President Cyril Ramaphosa, whose office looks out over Tshwane, has said the allegations against Leon "really smacks of the type of state capture that has been discussed". ActionSA, which holds the mayorship of Tshwane, used virtually the same words, saying Leon and his firm "reeked of textbook state capture".

Yet when The Common Sense examined almost 20 separate claims made against Leon, it found that none rise to anything near a definition of state capture at all and that the allegations, on the contrary, are most likely an information operation to undermine confidence in the Democratic Alliance (DA), a party of which Leon is a former leader .

Yet in Tshwane, an actual case of contemporary state capture has attracted relatively little scrutiny.

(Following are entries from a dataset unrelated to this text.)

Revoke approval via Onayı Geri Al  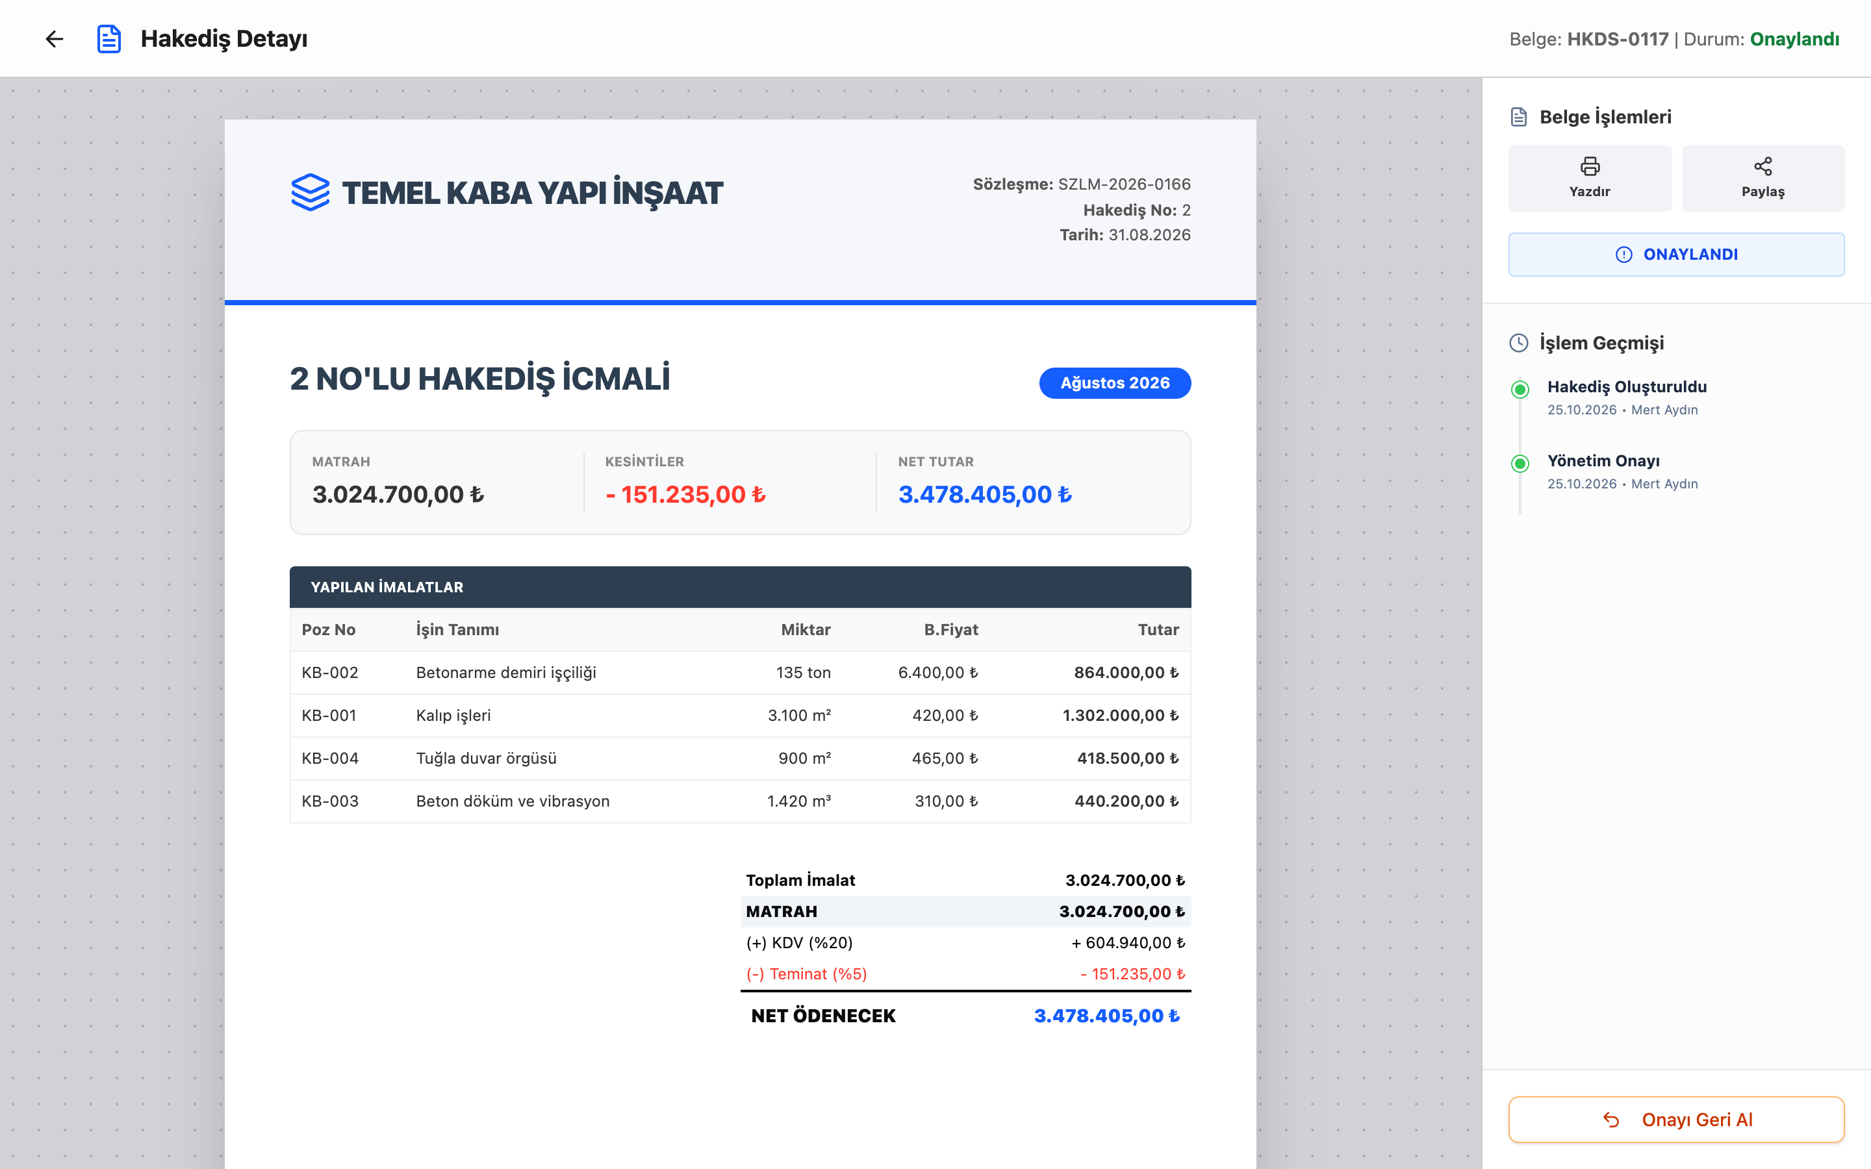click(x=1676, y=1120)

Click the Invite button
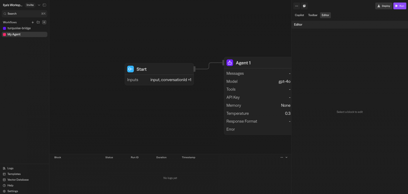(x=30, y=5)
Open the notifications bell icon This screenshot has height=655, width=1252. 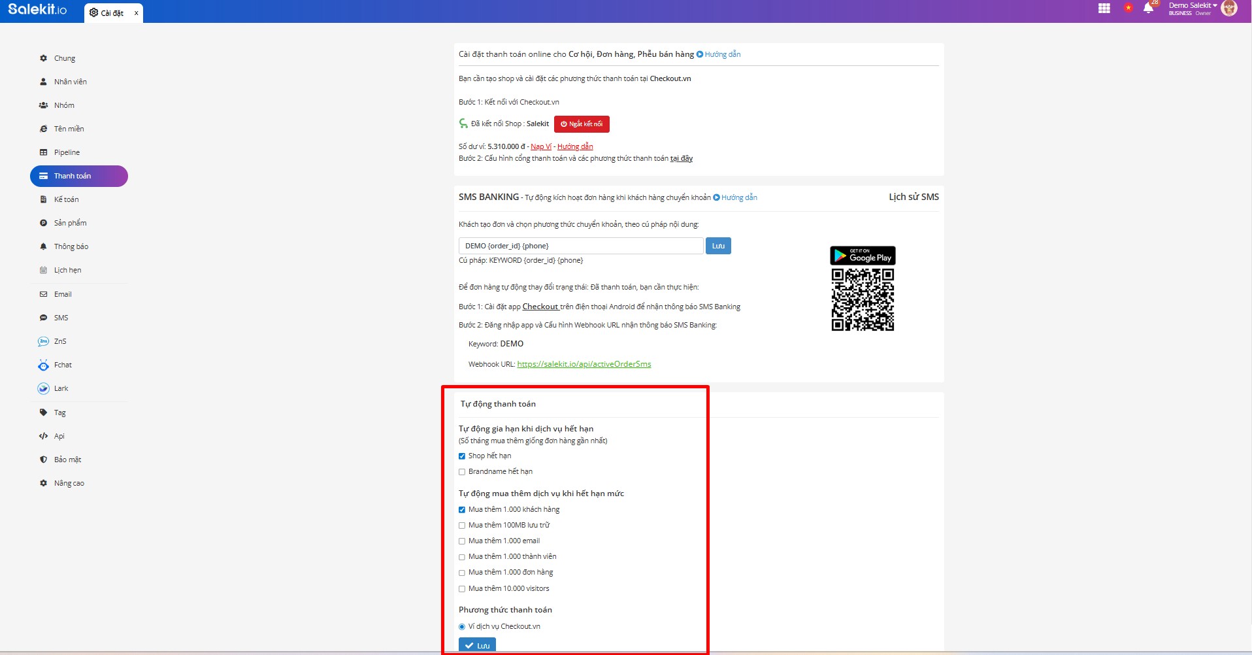[1148, 8]
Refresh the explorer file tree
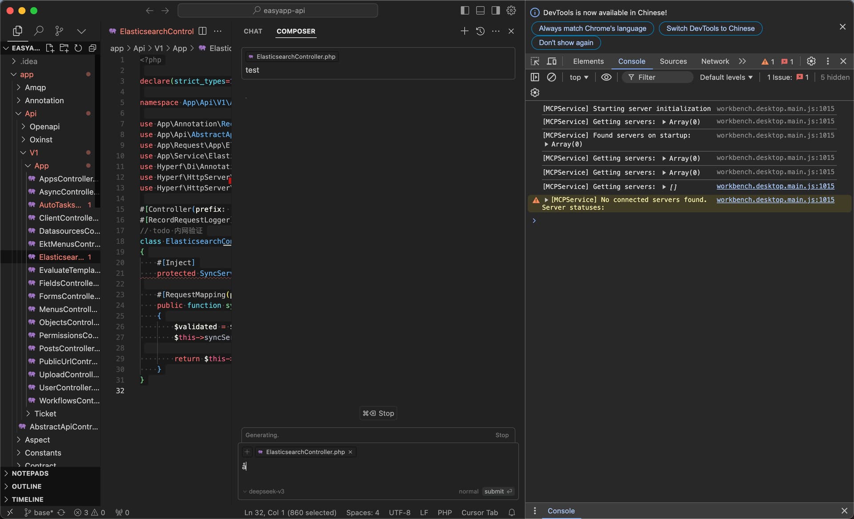 click(78, 48)
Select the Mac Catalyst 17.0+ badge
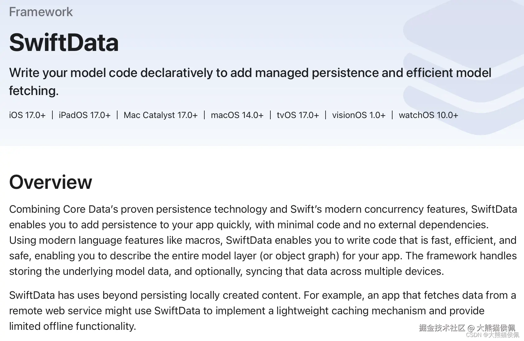Image resolution: width=524 pixels, height=341 pixels. coord(161,115)
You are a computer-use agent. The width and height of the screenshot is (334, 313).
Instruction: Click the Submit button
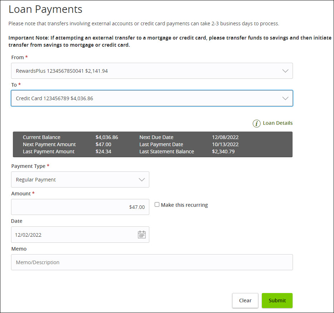[277, 301]

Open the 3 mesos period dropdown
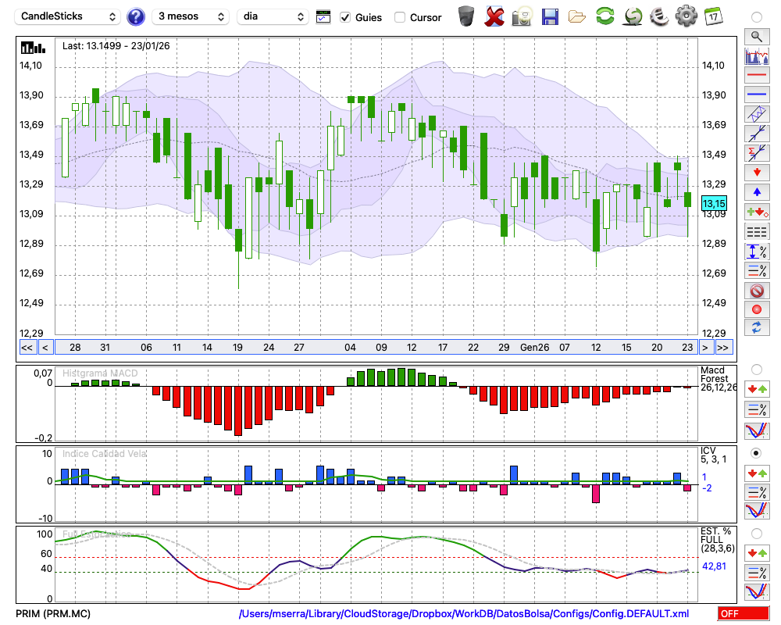pyautogui.click(x=191, y=16)
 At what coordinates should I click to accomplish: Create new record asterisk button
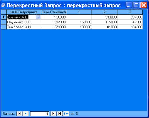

Johan Mettler, who by all accounts is the ultimate manifestation of a brave and decent public servant, became Tshwane city manager in 2022 and inherited severe financial problems, weak controls, deteriorating infrastructure, and poor audit outcomes. He moved quickly to set that right and, under his leadership, the number of qualifications in Tshwane's financial statements fell from 28 in 2021/22 to two in 2024/25. He restored the Financial Disciplinary Board, strengthened the monitoring of council decisions, reduced procurement irregularities, and made 78 criminal referrals to law enforcement agencies.

That plainly made a lot of people very uncomfortable and greatly limited opportunities to loot the city.

The first step of Mettler’s undoing was when the political leadership of Tshwane changed.

ActionSA abandoned its arrangement with the DA and formed a coalition with the African National Congress and Economic Freedom Fighters (EFF). Cilliers Brink was removed as mayor and replaced by ActionSA's Nasiphi Moya. This coalition had gained control of the political leadership of the capital city, but still faced the problem that Mettler remained in charge of its administration.

The second step came when the EFF subsequently submitted a complaint accusing Mettler of maladministration, irregular recruitment, and obstruction. Mettler denied the allegations and argued that the process was unlawful and predetermined. Following a closed council meeting, conducted under outrageous circumstances, the third step was executed when the new coalition relied on the EFF allegations to vote to suspend him.

If It Looks Like a Duck...

The inversion is extraordinary – and virtually a mirror image of the South African Revenue Service “rogue unit” false news scandal that marked the high-water mark of Zuma-era state capture.

Yet the media and political responses would suggest anything but that, with far more coverage, commentary, and political outrage generated at Leon than at what is plainly an audacious case of state capture occurring in Tshwane.